> _RECORDS SHOWN_
________________________
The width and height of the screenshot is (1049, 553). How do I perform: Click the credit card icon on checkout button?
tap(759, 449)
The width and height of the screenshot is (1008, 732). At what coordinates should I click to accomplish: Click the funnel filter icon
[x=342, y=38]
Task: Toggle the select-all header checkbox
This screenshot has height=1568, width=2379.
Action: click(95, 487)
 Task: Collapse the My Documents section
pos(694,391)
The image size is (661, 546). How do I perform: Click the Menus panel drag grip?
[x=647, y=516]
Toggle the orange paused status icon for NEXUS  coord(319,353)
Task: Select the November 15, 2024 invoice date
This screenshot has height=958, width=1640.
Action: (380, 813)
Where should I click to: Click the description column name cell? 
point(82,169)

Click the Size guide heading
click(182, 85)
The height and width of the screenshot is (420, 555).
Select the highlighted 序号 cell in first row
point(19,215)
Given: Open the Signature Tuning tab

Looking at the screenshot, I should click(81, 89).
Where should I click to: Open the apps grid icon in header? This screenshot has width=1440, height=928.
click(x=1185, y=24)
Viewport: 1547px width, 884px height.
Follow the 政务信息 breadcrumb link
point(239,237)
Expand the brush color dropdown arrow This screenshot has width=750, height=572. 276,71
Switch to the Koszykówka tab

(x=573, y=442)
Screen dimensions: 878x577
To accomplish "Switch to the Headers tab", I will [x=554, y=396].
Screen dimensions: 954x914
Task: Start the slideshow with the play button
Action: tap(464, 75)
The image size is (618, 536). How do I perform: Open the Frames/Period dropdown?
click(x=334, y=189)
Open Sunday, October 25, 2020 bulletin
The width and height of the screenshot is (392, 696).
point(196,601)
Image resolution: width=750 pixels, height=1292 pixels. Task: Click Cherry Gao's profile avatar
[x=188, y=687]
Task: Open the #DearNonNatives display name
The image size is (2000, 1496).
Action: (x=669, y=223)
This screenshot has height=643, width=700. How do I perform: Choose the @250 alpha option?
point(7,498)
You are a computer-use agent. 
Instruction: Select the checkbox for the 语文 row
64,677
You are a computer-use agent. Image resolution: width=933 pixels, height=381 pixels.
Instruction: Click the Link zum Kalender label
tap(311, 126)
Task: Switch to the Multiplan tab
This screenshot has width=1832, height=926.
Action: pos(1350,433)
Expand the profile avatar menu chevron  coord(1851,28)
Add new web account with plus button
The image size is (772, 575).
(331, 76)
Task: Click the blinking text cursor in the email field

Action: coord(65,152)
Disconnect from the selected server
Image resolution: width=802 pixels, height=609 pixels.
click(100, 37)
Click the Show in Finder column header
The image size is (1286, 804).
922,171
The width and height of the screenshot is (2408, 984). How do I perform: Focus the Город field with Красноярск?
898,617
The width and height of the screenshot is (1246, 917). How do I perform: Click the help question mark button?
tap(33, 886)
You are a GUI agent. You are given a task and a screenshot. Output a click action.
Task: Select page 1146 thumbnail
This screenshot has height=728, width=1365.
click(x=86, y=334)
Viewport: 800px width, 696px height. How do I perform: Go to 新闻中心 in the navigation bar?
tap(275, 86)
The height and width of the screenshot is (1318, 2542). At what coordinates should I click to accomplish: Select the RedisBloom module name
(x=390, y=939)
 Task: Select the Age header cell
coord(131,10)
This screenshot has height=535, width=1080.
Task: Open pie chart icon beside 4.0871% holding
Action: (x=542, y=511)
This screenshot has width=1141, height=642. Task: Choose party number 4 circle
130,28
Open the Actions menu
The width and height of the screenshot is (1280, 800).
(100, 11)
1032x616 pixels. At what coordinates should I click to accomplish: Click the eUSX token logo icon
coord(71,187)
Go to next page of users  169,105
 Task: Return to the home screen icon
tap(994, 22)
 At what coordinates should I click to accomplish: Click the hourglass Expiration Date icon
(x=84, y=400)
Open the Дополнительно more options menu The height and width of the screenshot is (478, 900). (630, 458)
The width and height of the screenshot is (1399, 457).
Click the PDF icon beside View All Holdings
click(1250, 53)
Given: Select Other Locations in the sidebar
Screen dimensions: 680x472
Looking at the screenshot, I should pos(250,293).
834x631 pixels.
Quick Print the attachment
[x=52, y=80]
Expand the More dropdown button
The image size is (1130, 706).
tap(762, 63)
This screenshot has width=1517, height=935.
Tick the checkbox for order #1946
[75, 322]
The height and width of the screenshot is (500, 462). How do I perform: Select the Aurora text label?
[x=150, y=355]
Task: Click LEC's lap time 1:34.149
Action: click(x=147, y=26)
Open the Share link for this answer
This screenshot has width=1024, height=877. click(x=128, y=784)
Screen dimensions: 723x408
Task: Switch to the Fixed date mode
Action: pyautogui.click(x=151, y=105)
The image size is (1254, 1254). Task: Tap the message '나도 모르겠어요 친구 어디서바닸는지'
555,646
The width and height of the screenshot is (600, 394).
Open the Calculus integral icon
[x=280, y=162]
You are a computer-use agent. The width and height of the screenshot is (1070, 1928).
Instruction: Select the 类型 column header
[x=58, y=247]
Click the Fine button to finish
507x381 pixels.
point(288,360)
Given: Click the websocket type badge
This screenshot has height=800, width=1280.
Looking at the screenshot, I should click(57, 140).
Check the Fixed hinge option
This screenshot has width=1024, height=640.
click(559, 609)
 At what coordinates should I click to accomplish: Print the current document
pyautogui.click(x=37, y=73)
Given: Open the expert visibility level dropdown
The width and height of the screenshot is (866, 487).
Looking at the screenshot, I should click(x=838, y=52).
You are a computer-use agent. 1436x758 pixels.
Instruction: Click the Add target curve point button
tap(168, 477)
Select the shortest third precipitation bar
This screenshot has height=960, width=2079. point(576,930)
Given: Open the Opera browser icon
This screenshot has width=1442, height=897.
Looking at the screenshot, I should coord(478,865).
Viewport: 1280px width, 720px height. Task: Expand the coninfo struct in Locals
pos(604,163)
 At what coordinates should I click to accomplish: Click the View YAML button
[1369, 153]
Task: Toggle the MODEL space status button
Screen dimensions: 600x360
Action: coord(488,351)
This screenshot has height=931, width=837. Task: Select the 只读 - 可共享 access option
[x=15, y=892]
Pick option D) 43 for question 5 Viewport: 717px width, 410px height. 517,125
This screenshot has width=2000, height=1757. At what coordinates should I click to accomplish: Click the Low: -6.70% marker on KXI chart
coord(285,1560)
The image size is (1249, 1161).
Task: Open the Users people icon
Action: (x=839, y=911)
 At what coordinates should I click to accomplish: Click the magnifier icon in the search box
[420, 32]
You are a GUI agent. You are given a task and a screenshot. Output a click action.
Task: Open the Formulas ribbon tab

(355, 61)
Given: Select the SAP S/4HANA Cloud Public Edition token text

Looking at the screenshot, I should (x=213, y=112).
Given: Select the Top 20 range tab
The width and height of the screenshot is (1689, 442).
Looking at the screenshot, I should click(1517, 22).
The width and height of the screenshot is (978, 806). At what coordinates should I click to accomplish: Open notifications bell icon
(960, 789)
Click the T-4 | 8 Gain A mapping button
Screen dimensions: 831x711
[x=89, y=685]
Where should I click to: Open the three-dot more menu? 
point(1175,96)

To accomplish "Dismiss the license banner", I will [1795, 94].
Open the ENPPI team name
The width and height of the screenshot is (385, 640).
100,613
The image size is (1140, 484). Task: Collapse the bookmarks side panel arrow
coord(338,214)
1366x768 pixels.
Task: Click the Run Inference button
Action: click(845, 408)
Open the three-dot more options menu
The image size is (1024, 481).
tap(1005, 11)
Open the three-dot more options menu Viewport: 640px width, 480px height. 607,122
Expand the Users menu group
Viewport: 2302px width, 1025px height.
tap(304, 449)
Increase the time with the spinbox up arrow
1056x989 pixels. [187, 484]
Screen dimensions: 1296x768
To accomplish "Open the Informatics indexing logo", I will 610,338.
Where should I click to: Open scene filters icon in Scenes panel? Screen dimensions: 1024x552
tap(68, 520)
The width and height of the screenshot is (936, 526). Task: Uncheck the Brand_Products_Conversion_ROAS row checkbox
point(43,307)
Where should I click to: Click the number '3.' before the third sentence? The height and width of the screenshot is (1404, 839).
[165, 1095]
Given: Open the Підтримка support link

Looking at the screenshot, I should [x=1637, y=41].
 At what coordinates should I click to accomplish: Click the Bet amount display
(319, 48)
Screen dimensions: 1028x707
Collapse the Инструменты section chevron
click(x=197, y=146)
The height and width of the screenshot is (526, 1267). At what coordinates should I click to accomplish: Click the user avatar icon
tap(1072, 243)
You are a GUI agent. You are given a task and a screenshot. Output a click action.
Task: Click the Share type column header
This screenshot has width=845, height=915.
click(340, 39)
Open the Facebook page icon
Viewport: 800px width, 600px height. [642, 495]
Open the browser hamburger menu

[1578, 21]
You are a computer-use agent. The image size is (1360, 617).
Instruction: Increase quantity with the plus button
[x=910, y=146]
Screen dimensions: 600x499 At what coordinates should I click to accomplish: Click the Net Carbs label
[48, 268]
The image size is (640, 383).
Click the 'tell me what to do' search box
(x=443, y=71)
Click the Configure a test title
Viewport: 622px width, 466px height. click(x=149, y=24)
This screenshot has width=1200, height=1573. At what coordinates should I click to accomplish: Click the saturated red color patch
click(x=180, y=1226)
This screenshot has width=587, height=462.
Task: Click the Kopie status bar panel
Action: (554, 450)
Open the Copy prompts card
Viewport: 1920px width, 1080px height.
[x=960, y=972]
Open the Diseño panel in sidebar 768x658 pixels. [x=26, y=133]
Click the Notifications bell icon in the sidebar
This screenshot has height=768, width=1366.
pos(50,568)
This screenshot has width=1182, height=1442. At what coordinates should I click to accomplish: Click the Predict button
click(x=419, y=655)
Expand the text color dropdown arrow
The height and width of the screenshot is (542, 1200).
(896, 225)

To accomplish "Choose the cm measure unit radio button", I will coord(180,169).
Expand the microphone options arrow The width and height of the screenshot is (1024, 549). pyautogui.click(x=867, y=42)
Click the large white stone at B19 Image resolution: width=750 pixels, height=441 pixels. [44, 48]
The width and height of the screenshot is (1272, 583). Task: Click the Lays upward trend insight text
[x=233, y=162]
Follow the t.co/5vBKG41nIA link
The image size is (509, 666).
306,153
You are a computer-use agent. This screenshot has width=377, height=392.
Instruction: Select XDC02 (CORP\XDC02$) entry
________________________
> _TRY IT_
Here the output must be the lines above from the line with "Click the Size guide heading" to the line with "Screen dimensions: 878x577", both included, duplicated word for word and nothing else.

> _RESPONSE BELOW_
Click the Size guide heading
click(182, 85)
The height and width of the screenshot is (420, 555).
Select the highlighted 序号 cell in first row
point(19,215)
Given: Open the Signature Tuning tab

Looking at the screenshot, I should click(81, 89).
Where should I click to: Open the apps grid icon in header? This screenshot has width=1440, height=928.
click(x=1185, y=24)
Viewport: 1547px width, 884px height.
Follow the 政务信息 breadcrumb link
point(239,237)
Expand the brush color dropdown arrow This screenshot has width=750, height=572. 276,71
Switch to the Koszykówka tab

(x=573, y=442)
Screen dimensions: 878x577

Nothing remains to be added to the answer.